» **Tareas del ejercicio**
#1 Traduce al inglés esta oración del texto sobre la poesía de Borges: "Ese crepúsculo inicial de la poesía de Borges hará un largo viaje hacia la noche."
#2 Según el texto sobre la poesía de Borges, ¿cuántos ejemplares de Fervor de Buenos Aires se publicaron en 1923?
#3 Prosigue el texto sobre la poesía de Borges a partir de su última oración.

» **Texto de lectura**

● ● ● ● ●

CULTURA › OPINIóN
› Por Jorge Monteleone *
Los poemas de aquellos modestos 300 ejemplares de Fervor de Buenos Aires que Borges publicó en 1923 eran muy distintos del libro que hoy leemos, con versiones mitigadas, corregidas o eliminadas de esos poemas. En el prólogo de aquel tiempo, el joven Borges escribía: “Sin miras a lo venidero ni añoranzas de lo que fue, mi verso quiere ensalzar la actual visión porteña, la sorpresa y la maravilla de los lugares que asumen mis caminatas. (…). Aquí se oculta la divinidad, habla mi verso para declarar el asombro de las calles endiosadas por la esperanza o el recuerdo”. Aquella visión de la urbe era la de una ciudad despoblada que tendría poco después su “fundación mitológica” en Palermo. La ciudad real de los inmigrantes y los conventillos, de las casas de alquiler y del ruido y el tráfago, era sustituida por un simulacro lateral, orillero, casi onírico. Aquella mentada visión era una mirada que percibía arboledas, calles indecisas, aldabas, patios claros, aljibes, esquinas hondas, suburbanos almacenes sin hombres en el instante crepuscular, rosa y oro, en que los objetos de deshacen bajo una luz temblorosa. Yo y ciudad se fusionan en cada caminata: la ciudad “entra en el alma” y las calles son “entrañables”. El mundo de Carriego es atravesado por el sujeto escindido de la vanguardia en los años veinte.
Ese crepúsculo inicial de la poesía de Borges hará un largo viaje hacia la noche. Hay pocos poemas escritos en veinte años, entre 1929 y 1958, mientras el hombre se vuelve ciego. Cuando publica El hacedor, de 1960 y luego el vasto El otro, el mismo, de 1964, el poeta ha mutado. Se reconoce en el espejo remoto de otro poeta ciego, Homero; retorna a los ritmos de la métrica y la rima: imagina que Lugones, ese poeta negado y escarnecido por el joven vanguardista de los años veinte, ahora aprueba alguna página. Pero aquel sujeto escindido se vuelve dual, doble, otro, memoria de sí. Uno se desplaza en un mundo impalpable, de ecos y galerías, donde acontecen vagas epifanías de lo sensible; el otro es un avatar de la memoria: se ve multiplicado por las abrumadoras enumeraciones –remedo de lo infinito–; el mundo se vuelve enciclopedia, catálogo, biblioteca; las voces de los otros se encarnan en un yo que es todo y nada: Ariosto, Joyce, De Quincey, Quevedo, Whitman, Spinoza, Browning, Poe. Hasta el último color que le queda al ciego, el amarillo, se vuelve El oro de los tigres (1972).

● ● ● ● ●

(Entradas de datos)
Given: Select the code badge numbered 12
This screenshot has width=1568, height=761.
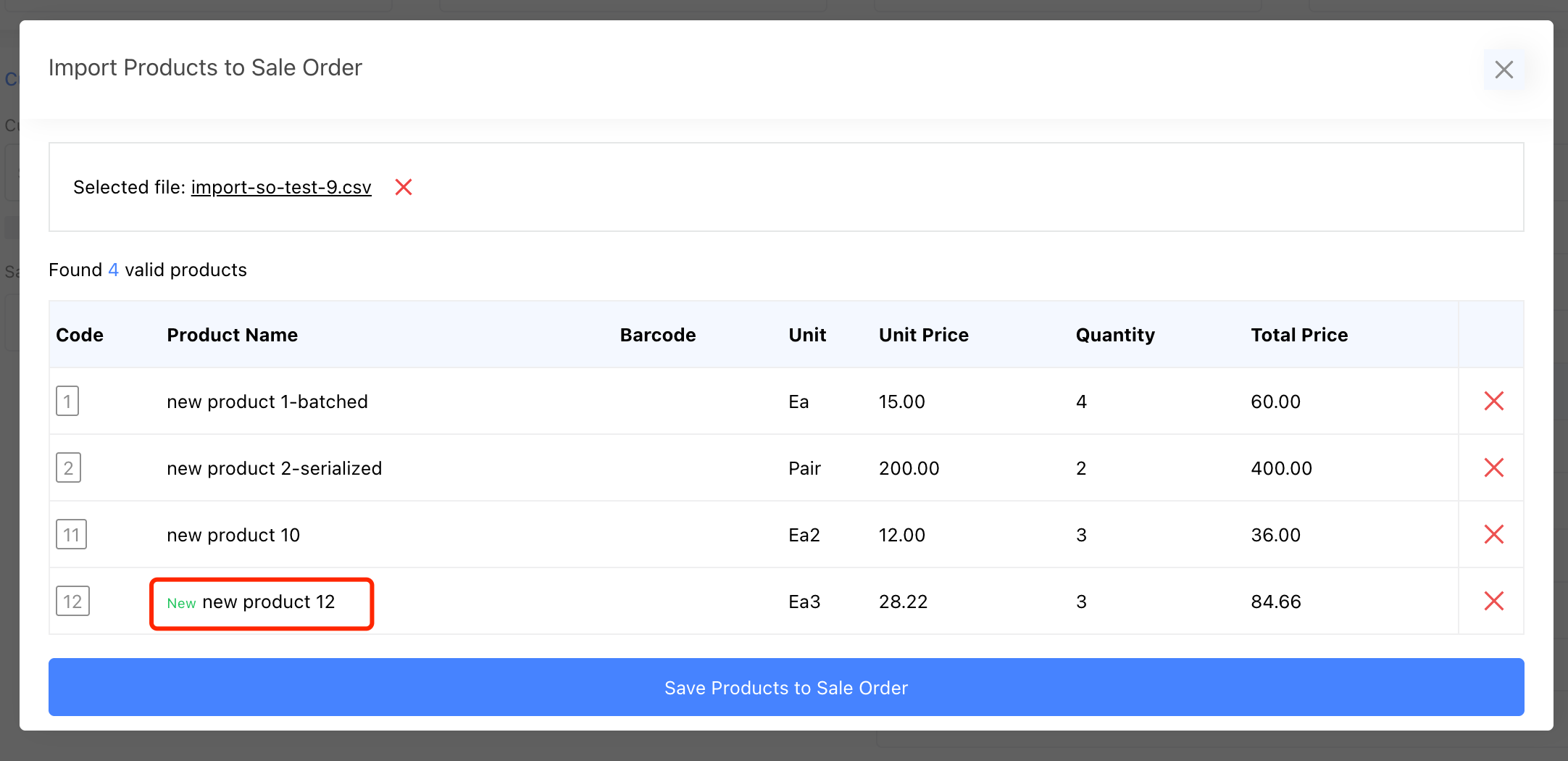Looking at the screenshot, I should 72,601.
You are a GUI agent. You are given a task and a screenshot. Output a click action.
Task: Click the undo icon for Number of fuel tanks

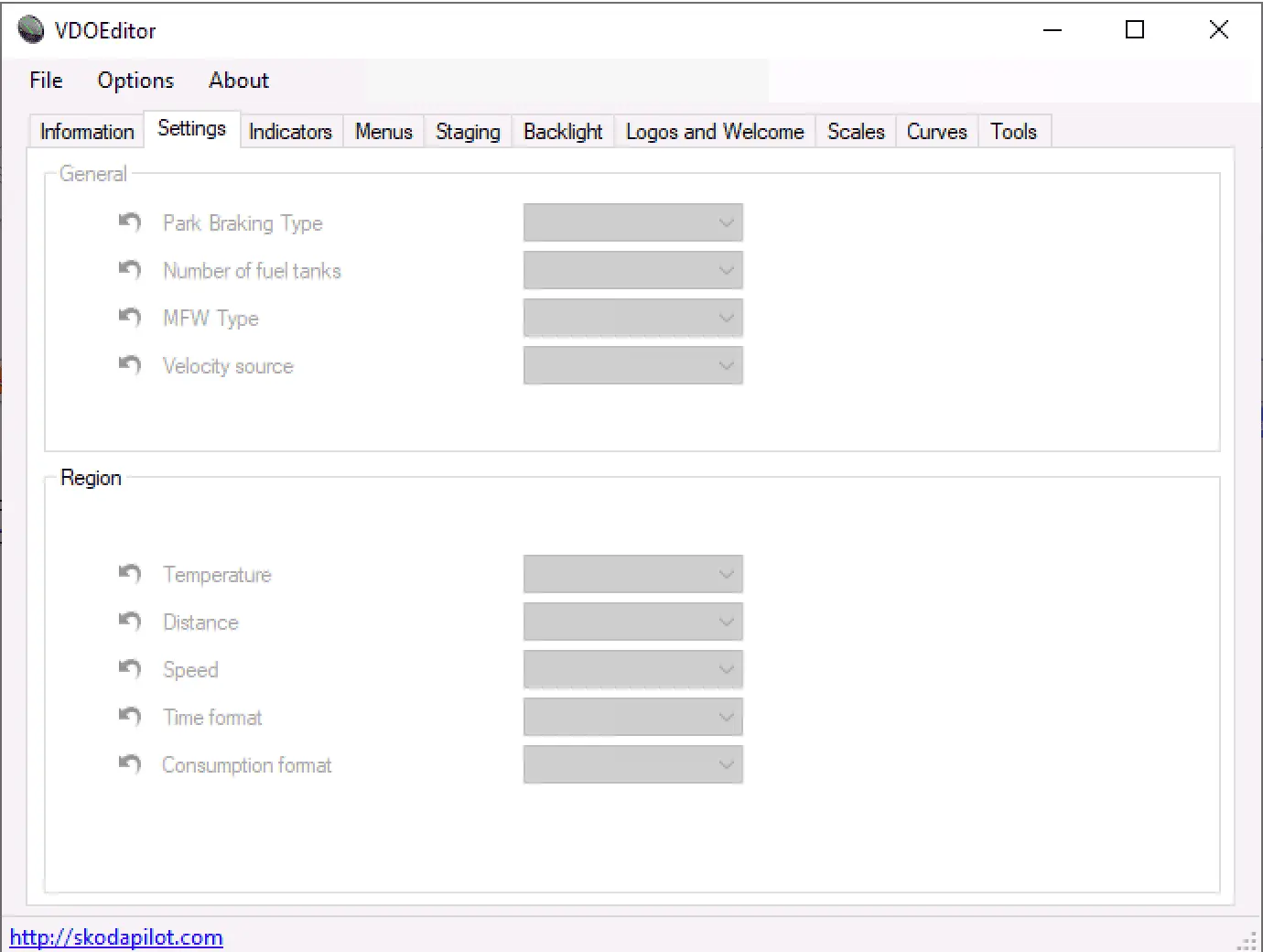point(130,270)
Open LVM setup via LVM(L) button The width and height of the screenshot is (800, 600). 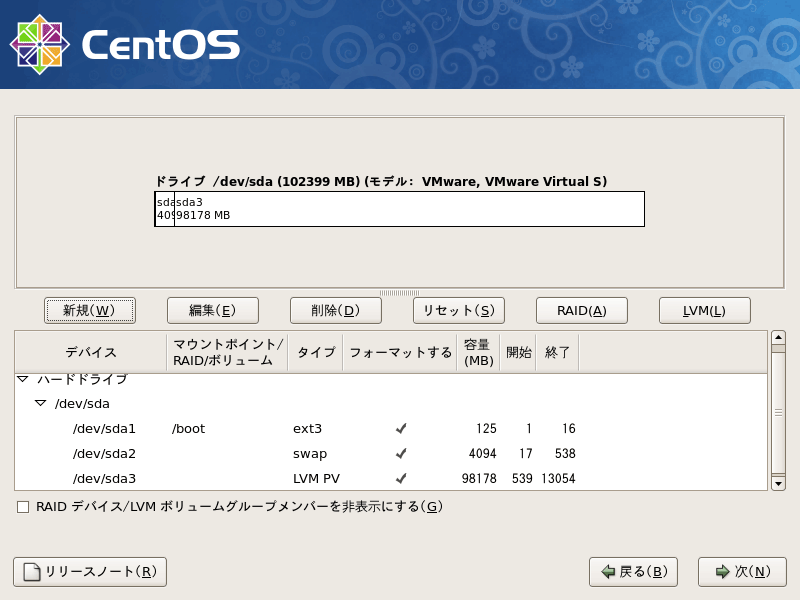[704, 310]
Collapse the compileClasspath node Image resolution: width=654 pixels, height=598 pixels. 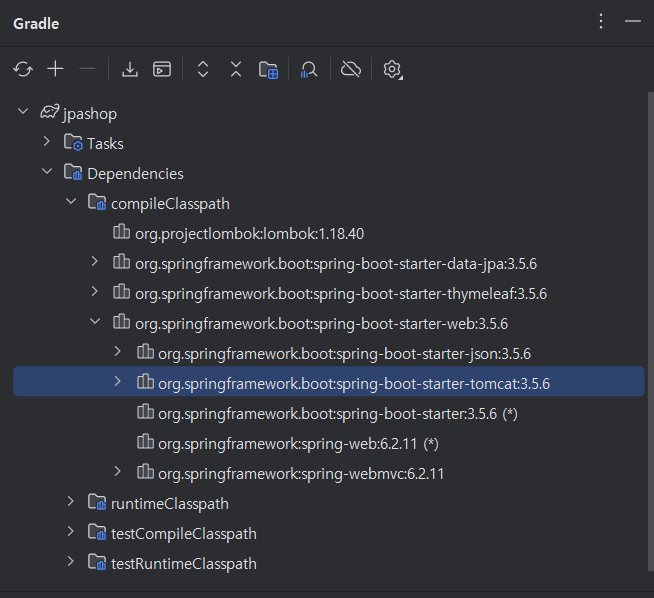(70, 203)
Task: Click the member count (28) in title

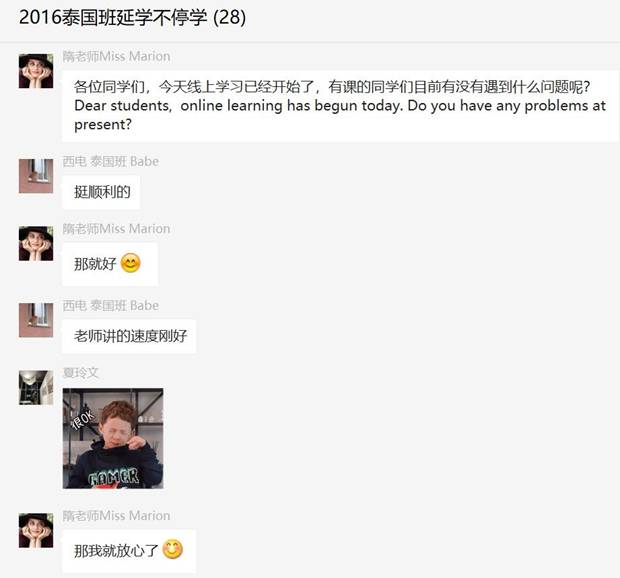Action: tap(229, 17)
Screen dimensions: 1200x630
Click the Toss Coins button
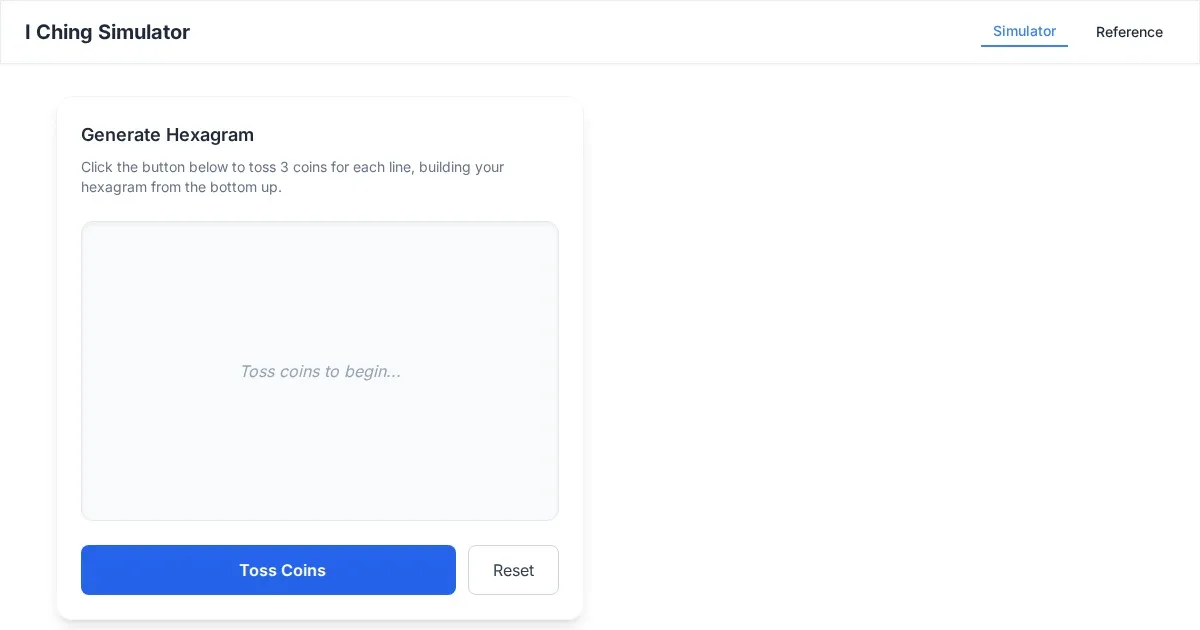(268, 570)
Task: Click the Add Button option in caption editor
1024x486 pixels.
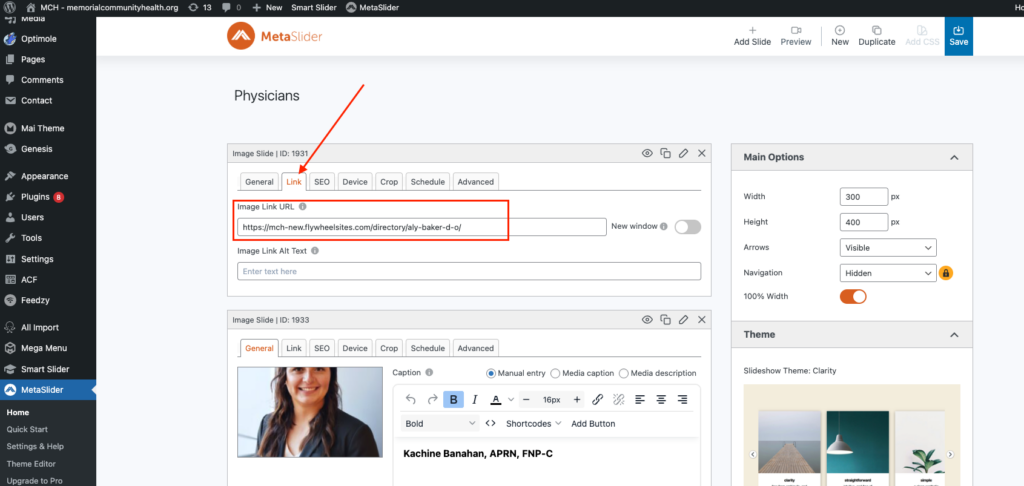Action: pyautogui.click(x=593, y=423)
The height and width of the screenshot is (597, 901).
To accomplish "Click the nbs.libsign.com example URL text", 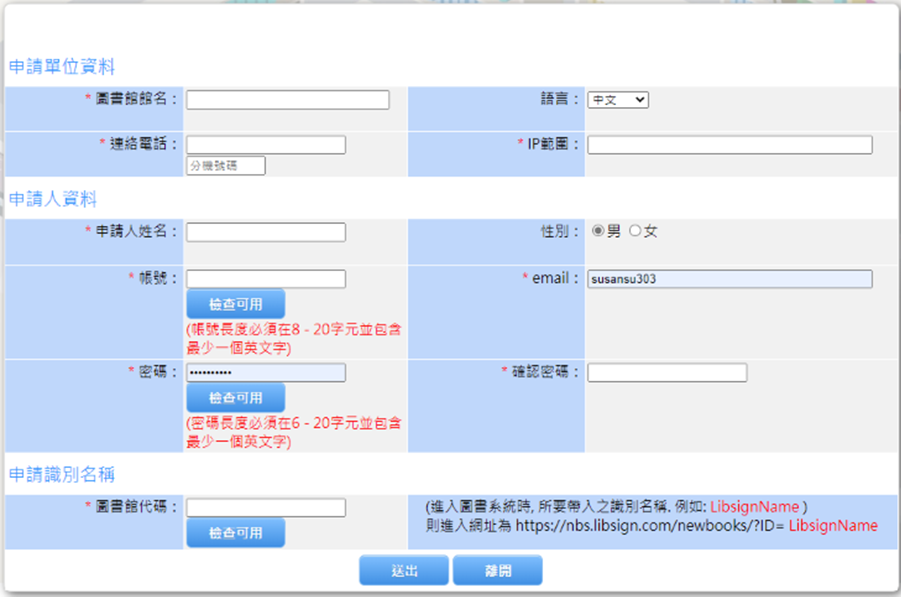I will click(649, 526).
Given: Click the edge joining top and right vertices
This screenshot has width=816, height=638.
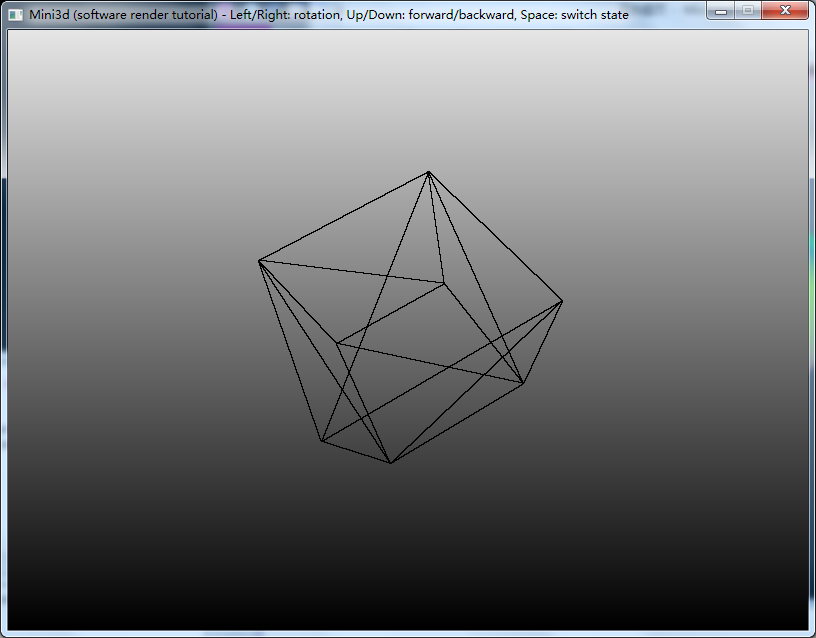Looking at the screenshot, I should coord(495,236).
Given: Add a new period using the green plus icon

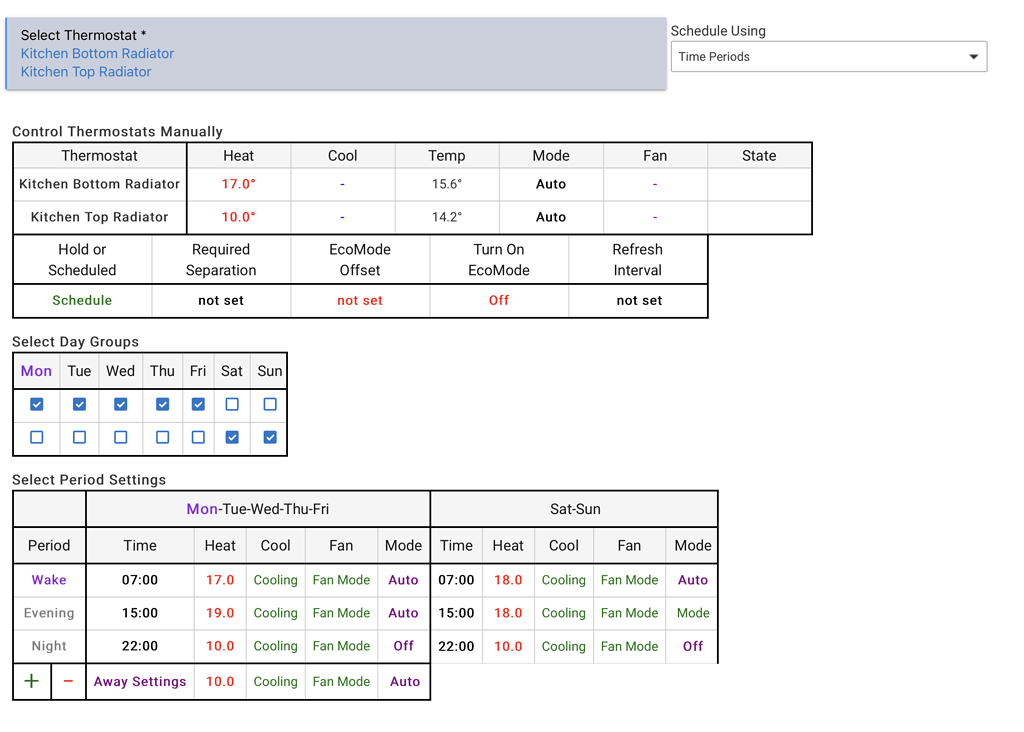Looking at the screenshot, I should 30,681.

● ● ● ● ●

» **Respuestas**
#1 That initial twilight of Borges's poetry will make a long journey toward the night.

#2 300 ejemplares.

#3
En cada uno de los tres últimos libros –Historia de la noche (1977), La cifra (1981) y Los conjurados (1985)– hay una inscripción destinada a una única mujer y una profesión de fe: “no pasa un día en que no estemos, por un instante, en el paraíso”. La memoria incesante no claudica pero ahora todas las imágenes del mundo pasan por el tacto o el rumor y la música. Todo se vuelve vagamente sensorial, como si se lo recordara en un momento íntimo de regreso a la prolijidad de lo real. Hay, también, una ilusión ética que confía, tal vez demasiado, en la razón. El penúltimo poema de la serie habla de los dos jóvenes, un inglés y un argentino, víctimas de la guerra de Malvinas; el último de un grupo de conjurados que se reúnen en Ginebra para disolver la discordia del mundo, “olvidar sus diferencias y acentuar sus afinidades”. Allí, en Ginebra, donde dictaba esos últimos versos. Aquella lejana visión crepuscular de la poesía de Borges se volvió una historia de la noche y un elogio de la sombra.
* Escritor, crítico literario y traductor, autor de El fantasma de un nombre (poesía, imaginario, vida).